• Selected passage:
-- START --
Re: Single pool with MSA-DP+ or two pools with RAID5 or 6?

Thanks HPE Team, I also had another question in this regard which was mostly in the availability and redundancy side rather than performance. In our company we usually configure MSA storages by splitting available phisycal disks into two disk-groups and create two Volumes in each disk-group resultign in 4 volumes. then one volume from each pool will be mapped to one phisical host (usually two hosts) so each host has two volumes mapped to it one from each disk-group.

The application that is installed on physical machines and using the storage can use any of the available volumes mapped to the servers to write its data on and has no preference or limitation on the number of available volumes, the only consideration is the size and availability.

I was wondering how moving away from our current two volume (RAID6) configuration towards one volume DP+ can affect the availability of the volume in case of possible hardware failures. is there any scenario that can render the whole pool being unavailable (Except for power and both controllers failure scenario)? how many individual disk failures does it take for the whole volume to be unavailable in DP+?

Thanks

 

JonPaul
HPE Pro

Re: Single pool with MSA-DP+ or two pools with RAID5 or 6?

@Hamed_Masoud 
The first part of your question: Is there a scenario that could render the pool offline?
You point out the obvious of power outage and dual controller fault.  There are other infrastructure issues which could cause a data unavailability case, ex switches go offline, all host cables removed.  Also when a disk-group loses too many disks the disk-group will go into a quarantined state and the pool will go offline.
-- END --
• Written instruction:
From the forum thread on MSA storage pools, reproduce word for word everything from "I was wondering" down to "the pool offline?". The listing that follows plays no part in any of this work.

(Stored entries)
-- START --
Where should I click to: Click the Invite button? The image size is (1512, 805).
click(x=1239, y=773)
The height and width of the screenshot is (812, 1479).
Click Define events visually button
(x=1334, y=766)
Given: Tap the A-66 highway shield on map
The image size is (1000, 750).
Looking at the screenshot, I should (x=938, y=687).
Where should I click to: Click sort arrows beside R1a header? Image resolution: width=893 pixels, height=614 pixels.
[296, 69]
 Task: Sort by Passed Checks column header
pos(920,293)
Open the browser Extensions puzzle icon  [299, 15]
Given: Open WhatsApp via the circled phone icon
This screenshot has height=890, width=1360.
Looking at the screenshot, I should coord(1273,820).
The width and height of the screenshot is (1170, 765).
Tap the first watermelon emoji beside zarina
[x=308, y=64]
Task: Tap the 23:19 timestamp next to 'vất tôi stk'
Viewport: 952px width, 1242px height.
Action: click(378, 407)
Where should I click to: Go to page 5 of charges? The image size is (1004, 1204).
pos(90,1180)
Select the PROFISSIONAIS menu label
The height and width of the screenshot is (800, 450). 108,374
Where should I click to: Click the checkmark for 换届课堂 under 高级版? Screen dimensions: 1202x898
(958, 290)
-- END --
• The solution:
I was wondering how moving away from our current two volume (RAID6) configuration towards one volume DP+ can affect the availability of the volume in case of possible hardware failures. is there any scenario that can render the whole pool being unavailable (Except for power and both controllers failure scenario)? how many individual disk failures does it take for the whole volume to be unavailable in DP+?

Thanks

 

JonPaul
HPE Pro

Re: Single pool with MSA-DP+ or two pools with RAID5 or 6?

@Hamed_Masoud 
The first part of your question: Is there a scenario that could render the pool offline?